The e‑zine, available in both English and Vietnamese, identifies five gender stereotypes that show up most frequently in Vietnamese meme culture: the “irrational woman”, the “superior man”, the “sisterhood” dynamic of women confiding in each other, the “appearance‑obsessed woman,” and the “ignorant male”.

The majority of memes reinforce these ideas (58%), others are ambivalent about them (31%), and a smaller portion (11%) openly challenges them.

But what makes these memes resonate is not just what they say, but how they say it. The study mapped the rhetorical and visual tricks Gen Z gravitates toward: parodying pop culture, exaggerating everyday scenarios, using slang and spoonerisms, mixing English with Vietnamese, remixing chat screenshots, and crafting dramatic narrative twists. 

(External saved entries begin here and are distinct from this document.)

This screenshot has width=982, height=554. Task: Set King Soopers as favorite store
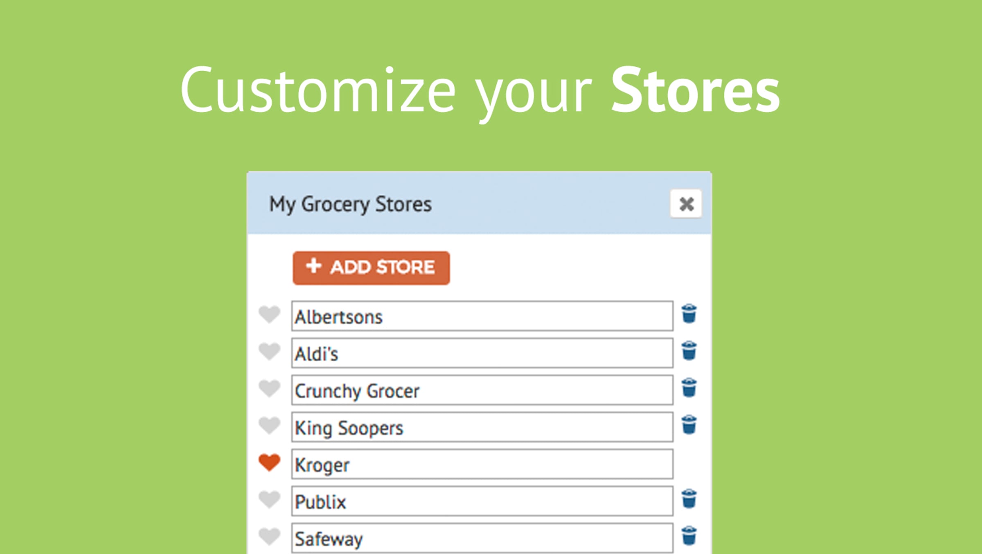click(269, 426)

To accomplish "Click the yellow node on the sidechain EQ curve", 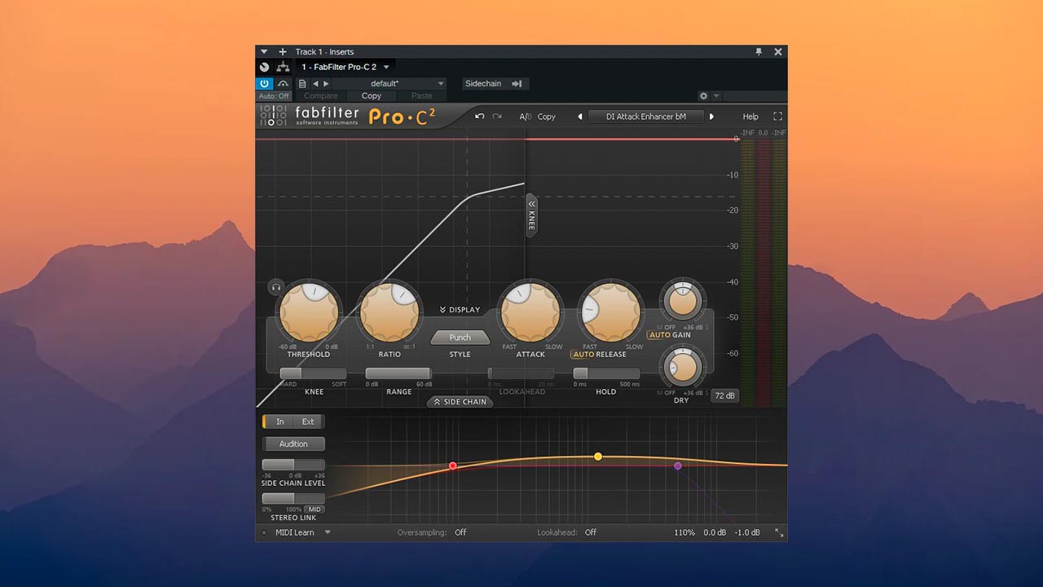I will (x=599, y=457).
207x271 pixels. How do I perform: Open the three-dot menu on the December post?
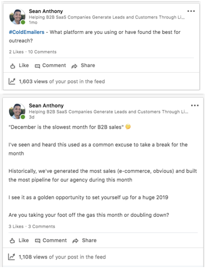click(x=195, y=106)
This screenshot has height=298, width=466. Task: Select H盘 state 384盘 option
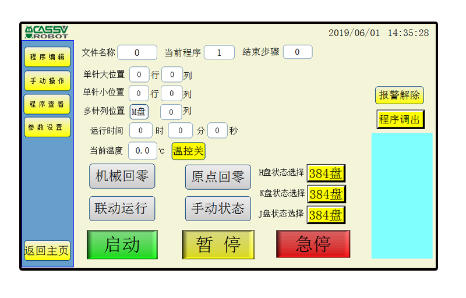pos(326,173)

Two memes saying: “We don’t have a lot of money, but we have a lot of gossip” and “This is my favourite pose because it's the only one I can do well.” Together with words, visuals help memes convey the message. (Image: RMIT)

One of the study’s most eye‑opening areas is the comments section, which the team analysed to understand audience reactions.

Three patterns emerged: Some threads show consensus, where users play along with the joke and reinforce the meme’s stereotype. Others show negotiation, where commenters partially agree but reinterpret or soften the message. And then there’s opposition, where Gen Z pushes back against sexist narratives, rejects outdated masculinity, or reframes the joke entirely.

“These interactions show that young people do not consume memes passively but actively reshape their meaning,” Ms Phuong said.

Behind the memes

Importantly, the e‑zine explores what the research findings mean for the public.

For brands, understanding Gen Z meme humour is crucial: emotionally honest content that avoids tone‑deaf gender tropes performs best, while formulaic “cute couple” or “provider man” scripts tend to fall flat.

Educators can use memes as conversation starters to ease students into discussions about pressure, ambition and equality without lecturing.

Employers can gain insight into what younger staff value, such as women’s financial independence and more modern, less rigid forms of masculinity.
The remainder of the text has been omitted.